> **Instructions to follow**: The required result is every line of the records that includes "computer".
* * * * * * *
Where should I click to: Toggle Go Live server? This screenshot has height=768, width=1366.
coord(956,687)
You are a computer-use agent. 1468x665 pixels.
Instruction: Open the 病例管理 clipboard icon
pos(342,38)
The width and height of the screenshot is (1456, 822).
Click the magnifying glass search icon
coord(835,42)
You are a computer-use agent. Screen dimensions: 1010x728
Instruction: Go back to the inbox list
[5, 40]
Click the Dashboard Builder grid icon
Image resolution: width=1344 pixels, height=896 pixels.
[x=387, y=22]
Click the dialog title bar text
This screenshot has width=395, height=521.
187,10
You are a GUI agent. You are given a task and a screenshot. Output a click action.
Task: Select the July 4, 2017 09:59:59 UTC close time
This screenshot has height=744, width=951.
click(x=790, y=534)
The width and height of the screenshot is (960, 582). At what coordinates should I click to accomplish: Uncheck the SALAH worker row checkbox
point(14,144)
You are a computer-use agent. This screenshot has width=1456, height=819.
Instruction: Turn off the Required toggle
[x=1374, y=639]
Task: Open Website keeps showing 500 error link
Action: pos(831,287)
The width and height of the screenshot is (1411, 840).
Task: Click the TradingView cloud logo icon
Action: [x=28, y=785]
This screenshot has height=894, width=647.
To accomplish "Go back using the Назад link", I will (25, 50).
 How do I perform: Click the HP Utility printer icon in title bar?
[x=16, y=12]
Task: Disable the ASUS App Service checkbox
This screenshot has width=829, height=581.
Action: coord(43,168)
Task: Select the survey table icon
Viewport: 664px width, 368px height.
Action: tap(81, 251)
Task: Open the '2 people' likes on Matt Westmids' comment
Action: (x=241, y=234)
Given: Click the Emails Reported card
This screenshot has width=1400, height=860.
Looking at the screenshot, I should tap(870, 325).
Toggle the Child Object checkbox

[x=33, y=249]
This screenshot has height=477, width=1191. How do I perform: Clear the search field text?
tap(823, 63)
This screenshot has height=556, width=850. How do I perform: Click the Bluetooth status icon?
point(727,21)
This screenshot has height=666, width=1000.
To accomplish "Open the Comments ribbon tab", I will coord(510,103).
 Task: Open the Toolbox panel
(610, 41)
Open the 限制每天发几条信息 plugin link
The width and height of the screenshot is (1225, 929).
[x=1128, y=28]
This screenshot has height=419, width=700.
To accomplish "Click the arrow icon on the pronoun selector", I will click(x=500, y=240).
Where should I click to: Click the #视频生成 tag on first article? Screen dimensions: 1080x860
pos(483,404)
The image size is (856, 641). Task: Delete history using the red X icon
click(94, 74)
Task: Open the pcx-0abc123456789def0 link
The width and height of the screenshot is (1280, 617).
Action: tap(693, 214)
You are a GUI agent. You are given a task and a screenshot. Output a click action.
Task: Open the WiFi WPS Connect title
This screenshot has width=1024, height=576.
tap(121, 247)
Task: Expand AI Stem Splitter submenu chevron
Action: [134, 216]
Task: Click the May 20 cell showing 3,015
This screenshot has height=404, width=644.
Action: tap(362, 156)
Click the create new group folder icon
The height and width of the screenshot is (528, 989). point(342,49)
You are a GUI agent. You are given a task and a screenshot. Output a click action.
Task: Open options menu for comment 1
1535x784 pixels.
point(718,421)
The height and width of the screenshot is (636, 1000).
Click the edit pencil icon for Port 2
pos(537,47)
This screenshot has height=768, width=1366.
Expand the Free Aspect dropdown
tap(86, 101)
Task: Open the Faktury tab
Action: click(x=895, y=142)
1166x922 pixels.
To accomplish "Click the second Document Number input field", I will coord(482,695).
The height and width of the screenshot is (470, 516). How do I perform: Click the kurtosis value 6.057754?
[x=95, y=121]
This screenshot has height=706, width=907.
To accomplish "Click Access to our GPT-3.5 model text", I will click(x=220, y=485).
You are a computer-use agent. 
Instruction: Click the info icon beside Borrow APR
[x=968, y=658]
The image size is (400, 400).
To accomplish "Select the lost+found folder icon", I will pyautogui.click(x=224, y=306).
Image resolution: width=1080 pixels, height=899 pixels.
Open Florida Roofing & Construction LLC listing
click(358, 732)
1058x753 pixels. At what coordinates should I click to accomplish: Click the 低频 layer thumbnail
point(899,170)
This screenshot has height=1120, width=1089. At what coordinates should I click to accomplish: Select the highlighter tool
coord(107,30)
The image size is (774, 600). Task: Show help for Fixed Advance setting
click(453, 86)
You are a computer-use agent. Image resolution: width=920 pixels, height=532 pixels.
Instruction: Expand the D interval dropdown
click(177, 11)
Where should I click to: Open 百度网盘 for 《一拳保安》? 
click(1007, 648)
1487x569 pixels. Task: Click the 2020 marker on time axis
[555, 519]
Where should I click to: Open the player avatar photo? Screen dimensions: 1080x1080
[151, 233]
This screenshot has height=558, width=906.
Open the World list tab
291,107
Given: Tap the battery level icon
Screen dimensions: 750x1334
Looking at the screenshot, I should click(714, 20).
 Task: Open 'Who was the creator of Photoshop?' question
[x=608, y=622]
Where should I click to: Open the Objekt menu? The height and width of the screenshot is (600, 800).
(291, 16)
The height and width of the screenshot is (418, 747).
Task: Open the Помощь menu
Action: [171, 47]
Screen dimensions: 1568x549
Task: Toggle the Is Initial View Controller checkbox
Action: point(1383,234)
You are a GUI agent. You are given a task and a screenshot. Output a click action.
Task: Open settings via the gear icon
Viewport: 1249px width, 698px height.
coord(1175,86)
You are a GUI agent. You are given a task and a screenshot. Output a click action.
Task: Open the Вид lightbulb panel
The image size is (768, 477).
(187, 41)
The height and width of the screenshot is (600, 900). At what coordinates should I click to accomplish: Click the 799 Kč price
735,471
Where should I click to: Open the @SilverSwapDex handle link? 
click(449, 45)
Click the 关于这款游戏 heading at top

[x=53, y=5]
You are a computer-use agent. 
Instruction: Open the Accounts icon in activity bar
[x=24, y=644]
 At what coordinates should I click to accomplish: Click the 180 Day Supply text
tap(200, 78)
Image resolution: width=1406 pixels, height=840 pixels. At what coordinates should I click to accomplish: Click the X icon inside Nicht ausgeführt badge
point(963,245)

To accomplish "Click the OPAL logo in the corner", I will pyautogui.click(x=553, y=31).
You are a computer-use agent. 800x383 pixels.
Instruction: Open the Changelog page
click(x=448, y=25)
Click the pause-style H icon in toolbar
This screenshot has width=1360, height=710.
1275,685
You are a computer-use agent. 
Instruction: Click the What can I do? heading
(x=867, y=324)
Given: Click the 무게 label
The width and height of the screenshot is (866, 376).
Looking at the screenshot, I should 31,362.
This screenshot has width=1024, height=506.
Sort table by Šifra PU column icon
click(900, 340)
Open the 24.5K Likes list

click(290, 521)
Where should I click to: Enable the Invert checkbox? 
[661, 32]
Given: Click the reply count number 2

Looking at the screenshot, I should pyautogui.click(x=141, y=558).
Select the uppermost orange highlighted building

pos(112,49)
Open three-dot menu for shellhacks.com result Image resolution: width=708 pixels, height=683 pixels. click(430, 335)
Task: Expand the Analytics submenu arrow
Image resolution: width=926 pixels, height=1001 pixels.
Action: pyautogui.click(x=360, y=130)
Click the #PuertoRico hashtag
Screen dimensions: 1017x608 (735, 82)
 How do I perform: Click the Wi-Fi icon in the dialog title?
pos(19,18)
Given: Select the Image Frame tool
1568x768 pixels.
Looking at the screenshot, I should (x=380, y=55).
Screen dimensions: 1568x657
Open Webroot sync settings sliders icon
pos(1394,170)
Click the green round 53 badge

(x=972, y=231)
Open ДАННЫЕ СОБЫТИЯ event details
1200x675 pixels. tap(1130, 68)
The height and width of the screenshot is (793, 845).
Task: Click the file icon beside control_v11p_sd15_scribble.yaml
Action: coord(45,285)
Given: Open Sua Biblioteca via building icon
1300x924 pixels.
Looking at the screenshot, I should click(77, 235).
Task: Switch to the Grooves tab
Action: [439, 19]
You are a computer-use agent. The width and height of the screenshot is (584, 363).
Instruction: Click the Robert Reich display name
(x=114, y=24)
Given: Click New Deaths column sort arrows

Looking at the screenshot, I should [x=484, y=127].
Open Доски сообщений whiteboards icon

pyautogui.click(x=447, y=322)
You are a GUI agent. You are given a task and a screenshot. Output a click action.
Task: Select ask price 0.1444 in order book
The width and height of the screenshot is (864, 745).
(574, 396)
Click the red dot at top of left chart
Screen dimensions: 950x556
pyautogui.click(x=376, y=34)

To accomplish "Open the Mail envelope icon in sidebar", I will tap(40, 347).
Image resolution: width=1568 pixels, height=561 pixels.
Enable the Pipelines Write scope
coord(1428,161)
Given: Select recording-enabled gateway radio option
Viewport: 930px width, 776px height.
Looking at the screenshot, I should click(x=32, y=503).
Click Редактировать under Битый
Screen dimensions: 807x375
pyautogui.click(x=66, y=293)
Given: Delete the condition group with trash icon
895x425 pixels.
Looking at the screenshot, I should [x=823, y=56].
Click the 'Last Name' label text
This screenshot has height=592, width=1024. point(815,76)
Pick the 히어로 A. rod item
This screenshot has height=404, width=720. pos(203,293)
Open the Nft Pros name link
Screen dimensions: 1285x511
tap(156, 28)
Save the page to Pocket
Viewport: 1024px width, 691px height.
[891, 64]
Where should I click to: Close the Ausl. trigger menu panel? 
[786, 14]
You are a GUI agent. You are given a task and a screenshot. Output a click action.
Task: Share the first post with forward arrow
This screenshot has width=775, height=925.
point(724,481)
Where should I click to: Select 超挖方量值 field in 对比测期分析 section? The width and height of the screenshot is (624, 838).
* * * * * * *
> **Answer space**:
You are a computer-use agent. 1468x665 pixels.
You are a computer-use agent. Screen dimensions: 1010x728
You are a computer-use agent. This screenshot has width=1456, height=819.
You are a computer-use agent. 
You are a computer-use agent. Image resolution: width=920 pixels, height=532 pixels.
You are a computer-use agent. 
You are a computer-use agent. 800x383 pixels.
You are a computer-use agent. 
You are a computer-use agent. The width and height of the screenshot is (584, 363).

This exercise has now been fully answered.